EGFP is a red-shifted, human codon-optimized variant of GFP (2–6) that has been engineered for brighter fluorescence and higher expression in mammalian cells. Its excitation maximum is 488 nm and emission maximum is 509 nm. For more information on the properties of EGFP, please refer to the BD Living Colors? User Manual (PT2040-1) included with the vector.

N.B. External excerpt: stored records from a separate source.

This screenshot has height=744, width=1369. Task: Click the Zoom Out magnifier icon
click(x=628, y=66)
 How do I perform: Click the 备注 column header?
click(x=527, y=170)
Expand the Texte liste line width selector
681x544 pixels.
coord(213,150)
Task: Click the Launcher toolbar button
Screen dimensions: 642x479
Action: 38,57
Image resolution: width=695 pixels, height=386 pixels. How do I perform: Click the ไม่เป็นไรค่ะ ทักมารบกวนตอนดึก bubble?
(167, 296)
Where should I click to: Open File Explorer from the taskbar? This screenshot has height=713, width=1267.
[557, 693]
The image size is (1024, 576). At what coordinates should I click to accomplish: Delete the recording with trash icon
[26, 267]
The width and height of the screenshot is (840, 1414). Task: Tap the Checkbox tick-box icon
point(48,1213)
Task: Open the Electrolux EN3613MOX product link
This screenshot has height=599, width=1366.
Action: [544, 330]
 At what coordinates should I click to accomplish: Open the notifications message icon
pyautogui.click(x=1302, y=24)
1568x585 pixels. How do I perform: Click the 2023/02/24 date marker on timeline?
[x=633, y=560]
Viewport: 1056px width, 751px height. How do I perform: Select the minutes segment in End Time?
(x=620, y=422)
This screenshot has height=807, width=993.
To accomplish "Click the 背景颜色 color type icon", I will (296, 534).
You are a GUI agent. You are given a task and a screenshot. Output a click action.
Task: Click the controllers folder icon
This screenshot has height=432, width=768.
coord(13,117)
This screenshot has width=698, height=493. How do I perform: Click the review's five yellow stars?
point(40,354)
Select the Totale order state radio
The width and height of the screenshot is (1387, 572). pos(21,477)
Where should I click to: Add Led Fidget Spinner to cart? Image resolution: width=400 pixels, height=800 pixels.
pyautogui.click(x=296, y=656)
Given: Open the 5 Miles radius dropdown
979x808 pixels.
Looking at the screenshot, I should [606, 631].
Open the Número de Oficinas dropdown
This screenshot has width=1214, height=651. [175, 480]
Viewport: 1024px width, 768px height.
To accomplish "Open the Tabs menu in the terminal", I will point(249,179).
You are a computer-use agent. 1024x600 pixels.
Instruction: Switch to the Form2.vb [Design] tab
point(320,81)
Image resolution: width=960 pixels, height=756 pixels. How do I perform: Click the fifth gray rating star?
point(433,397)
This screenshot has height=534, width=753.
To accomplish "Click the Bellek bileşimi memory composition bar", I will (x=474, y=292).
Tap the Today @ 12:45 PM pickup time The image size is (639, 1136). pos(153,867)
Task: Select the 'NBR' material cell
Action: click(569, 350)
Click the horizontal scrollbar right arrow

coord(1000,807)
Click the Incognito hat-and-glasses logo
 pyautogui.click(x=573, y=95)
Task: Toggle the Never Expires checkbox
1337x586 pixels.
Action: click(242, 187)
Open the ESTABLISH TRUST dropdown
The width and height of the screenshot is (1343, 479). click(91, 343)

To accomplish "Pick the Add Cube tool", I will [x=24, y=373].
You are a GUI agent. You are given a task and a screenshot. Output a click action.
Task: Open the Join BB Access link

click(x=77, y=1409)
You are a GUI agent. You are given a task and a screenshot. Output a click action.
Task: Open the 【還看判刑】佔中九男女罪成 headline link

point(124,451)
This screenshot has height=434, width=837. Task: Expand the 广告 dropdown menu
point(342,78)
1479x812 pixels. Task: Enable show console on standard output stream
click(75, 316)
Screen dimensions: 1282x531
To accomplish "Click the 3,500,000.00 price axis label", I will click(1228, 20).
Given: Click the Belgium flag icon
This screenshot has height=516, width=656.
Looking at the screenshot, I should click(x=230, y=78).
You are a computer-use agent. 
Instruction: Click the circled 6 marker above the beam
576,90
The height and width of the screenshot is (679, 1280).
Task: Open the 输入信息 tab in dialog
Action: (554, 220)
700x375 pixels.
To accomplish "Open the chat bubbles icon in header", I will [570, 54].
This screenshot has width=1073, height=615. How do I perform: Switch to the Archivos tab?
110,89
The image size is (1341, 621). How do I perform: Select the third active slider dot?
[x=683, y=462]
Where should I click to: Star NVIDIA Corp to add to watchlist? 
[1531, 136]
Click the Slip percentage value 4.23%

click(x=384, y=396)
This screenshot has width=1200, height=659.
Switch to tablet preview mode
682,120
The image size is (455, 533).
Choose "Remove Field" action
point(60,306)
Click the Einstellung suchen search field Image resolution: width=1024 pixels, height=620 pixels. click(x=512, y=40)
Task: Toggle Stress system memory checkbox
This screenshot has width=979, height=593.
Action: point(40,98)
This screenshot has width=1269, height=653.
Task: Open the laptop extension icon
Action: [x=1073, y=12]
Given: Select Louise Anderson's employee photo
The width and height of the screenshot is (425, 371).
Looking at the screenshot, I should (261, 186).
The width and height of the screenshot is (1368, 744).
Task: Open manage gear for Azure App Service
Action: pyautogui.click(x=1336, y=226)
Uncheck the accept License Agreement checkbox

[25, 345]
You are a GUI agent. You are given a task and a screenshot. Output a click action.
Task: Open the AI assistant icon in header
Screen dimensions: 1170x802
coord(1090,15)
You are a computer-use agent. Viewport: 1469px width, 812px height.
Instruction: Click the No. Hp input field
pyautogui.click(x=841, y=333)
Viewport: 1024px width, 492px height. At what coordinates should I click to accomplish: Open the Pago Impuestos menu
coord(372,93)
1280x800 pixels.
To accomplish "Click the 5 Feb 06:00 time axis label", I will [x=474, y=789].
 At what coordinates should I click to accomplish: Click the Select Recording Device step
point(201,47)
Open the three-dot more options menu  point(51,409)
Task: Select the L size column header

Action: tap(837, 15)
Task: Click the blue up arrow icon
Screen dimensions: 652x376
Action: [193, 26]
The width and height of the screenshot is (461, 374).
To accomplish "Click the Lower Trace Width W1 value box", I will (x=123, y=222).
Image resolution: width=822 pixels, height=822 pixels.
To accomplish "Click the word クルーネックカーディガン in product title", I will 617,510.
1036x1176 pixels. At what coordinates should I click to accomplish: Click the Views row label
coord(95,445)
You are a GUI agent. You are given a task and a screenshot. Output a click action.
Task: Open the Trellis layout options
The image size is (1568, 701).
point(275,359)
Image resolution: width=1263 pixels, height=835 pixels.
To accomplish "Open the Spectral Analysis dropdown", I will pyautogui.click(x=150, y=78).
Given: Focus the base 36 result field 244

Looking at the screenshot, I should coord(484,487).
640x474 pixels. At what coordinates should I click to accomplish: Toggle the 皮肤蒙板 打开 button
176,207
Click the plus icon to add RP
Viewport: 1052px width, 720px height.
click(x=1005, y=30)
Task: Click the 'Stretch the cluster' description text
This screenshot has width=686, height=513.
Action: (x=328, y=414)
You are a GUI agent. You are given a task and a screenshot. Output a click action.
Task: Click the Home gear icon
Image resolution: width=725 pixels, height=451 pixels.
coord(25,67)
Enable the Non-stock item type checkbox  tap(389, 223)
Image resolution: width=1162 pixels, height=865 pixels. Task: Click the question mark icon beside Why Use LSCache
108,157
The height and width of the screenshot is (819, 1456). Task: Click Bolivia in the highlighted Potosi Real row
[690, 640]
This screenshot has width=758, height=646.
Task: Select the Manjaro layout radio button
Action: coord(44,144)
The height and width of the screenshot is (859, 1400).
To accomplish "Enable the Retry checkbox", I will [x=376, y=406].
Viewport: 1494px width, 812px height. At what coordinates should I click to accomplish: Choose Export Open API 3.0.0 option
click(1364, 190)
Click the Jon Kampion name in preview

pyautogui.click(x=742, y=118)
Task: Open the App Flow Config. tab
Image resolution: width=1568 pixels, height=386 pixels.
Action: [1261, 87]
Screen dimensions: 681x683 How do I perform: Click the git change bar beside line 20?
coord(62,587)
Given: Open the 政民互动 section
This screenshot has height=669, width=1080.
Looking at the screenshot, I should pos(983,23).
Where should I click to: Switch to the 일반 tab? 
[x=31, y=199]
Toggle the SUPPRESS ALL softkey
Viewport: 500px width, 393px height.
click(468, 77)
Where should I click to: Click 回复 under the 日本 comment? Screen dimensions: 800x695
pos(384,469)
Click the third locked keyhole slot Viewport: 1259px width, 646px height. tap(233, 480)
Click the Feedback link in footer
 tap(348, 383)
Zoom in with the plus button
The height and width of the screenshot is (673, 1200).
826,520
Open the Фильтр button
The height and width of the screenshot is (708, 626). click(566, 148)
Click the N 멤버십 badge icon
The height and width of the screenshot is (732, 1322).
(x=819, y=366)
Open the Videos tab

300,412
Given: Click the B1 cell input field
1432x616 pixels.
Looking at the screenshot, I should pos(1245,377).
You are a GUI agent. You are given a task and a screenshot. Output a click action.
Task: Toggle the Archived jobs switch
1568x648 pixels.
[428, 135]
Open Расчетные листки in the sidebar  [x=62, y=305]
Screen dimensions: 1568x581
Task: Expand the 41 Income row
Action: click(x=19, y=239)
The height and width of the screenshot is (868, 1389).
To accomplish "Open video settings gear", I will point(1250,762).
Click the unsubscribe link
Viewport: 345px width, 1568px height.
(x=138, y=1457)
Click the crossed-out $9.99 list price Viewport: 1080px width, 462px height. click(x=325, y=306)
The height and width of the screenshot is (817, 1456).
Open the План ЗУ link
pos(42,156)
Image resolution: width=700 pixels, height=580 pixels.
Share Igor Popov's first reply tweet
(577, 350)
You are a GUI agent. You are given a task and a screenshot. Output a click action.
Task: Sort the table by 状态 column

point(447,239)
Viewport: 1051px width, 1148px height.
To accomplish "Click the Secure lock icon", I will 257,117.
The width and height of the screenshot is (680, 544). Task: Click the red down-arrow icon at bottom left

Expression of the IκB-EGFP is driven by the human CMV immediate-early promoter. The SV40 poly-A sequence directs proper processing of the 3′ end of the fusion construct. The vector backbone also contains an SV40 origin for replication in mammalian cells expressing the SV40 T-antigen. A neomycin resistance cassette (Neor ) allows kanamycin selection in E. coli and neomycin (G418) selection in eukaryotic cells. This cassette consists of the SV40 early promoter, the neomycin/ kanamycin resistance gene of Tn5, and poly-A signals from the Herpes simplex virus thymidine kinase (HSV TK) gene. The vector backbone also provides a pUC origin of replication for propagation in E. coli and an f1 origin for single-stranded DNA production.
The IκB-EGFP Signaling Probe can be used to monitor activation of the NFκB signalling pathway by observing changes in EGFP fluorescence. EGFP can be detected by fluorescence microscopy or by flow cytometry. No antibody staining or fixation is necessary.
This vector is not intended for use as a cloning vector; however, there are sites flanking the EGFP and IκB coding regions for subcloning these sequences into other expression vectors. The vector can be transfected into mammalian cells using any standard method. If required, stable transformants can be selected using G418 (7).